# SHORT TASK
Please tally the lines in the listing below that contain the string "screenshot" with matching capitalization. Reply with the number alone.

^^^^^^^^

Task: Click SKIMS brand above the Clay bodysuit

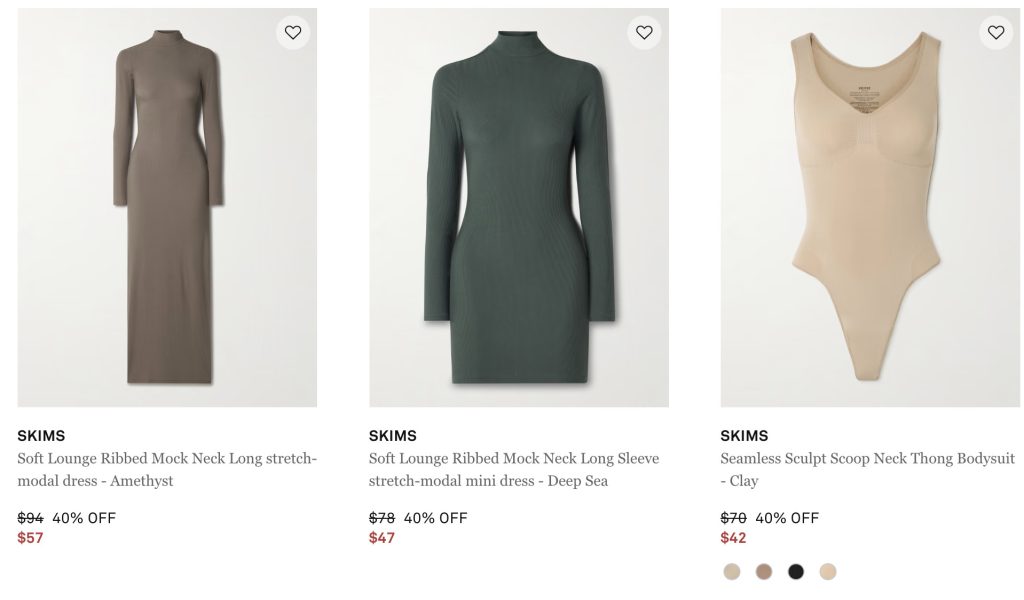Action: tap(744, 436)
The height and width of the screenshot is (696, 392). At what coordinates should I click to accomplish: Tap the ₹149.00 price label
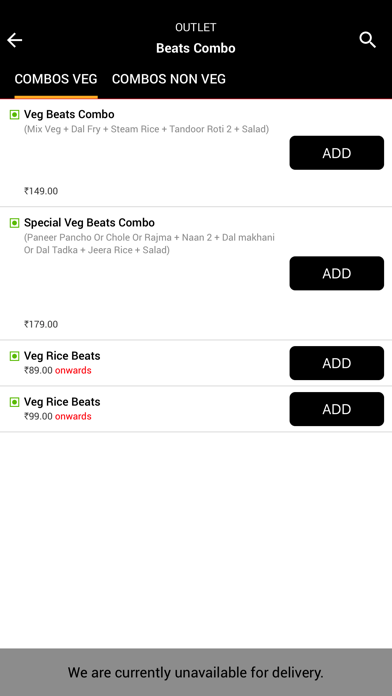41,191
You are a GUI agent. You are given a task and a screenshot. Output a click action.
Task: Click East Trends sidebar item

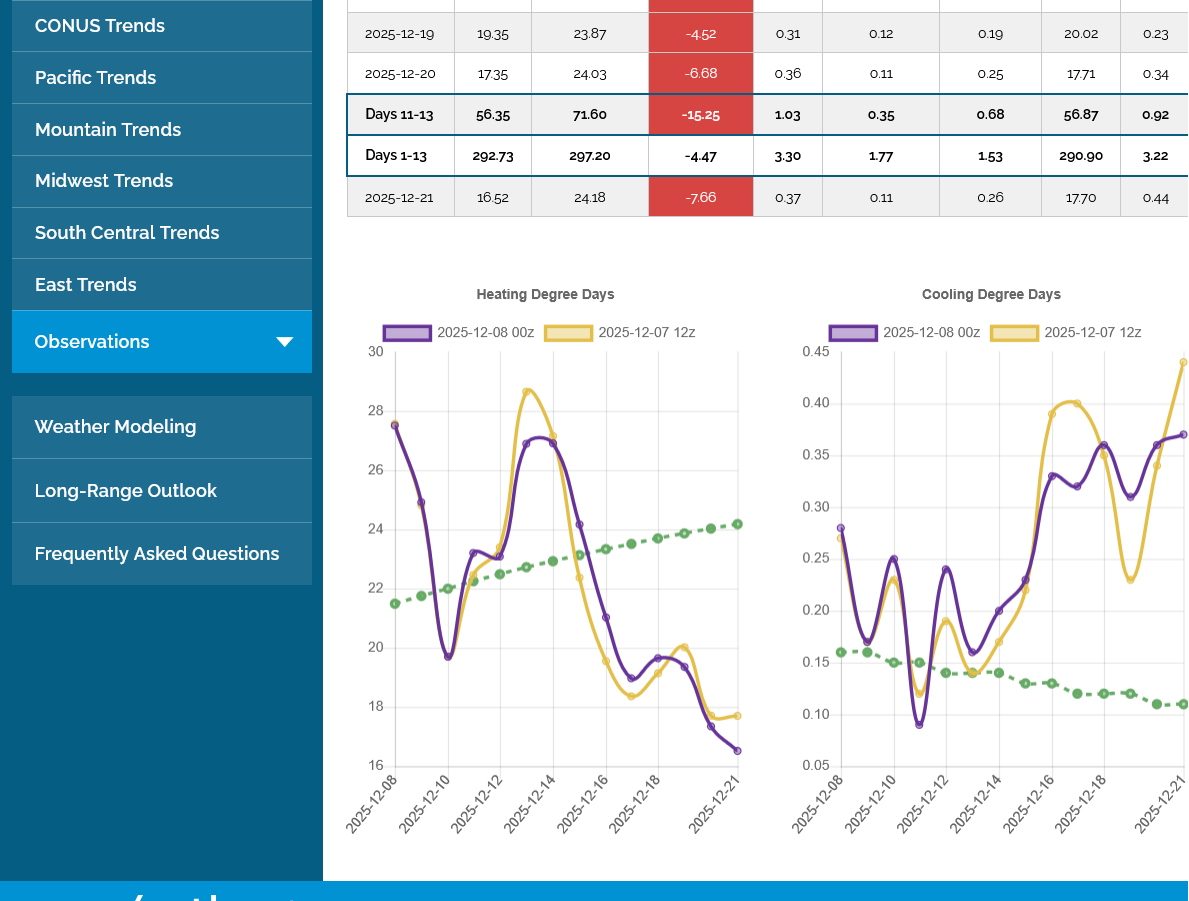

^^^^^^^^

# THE REPLY
2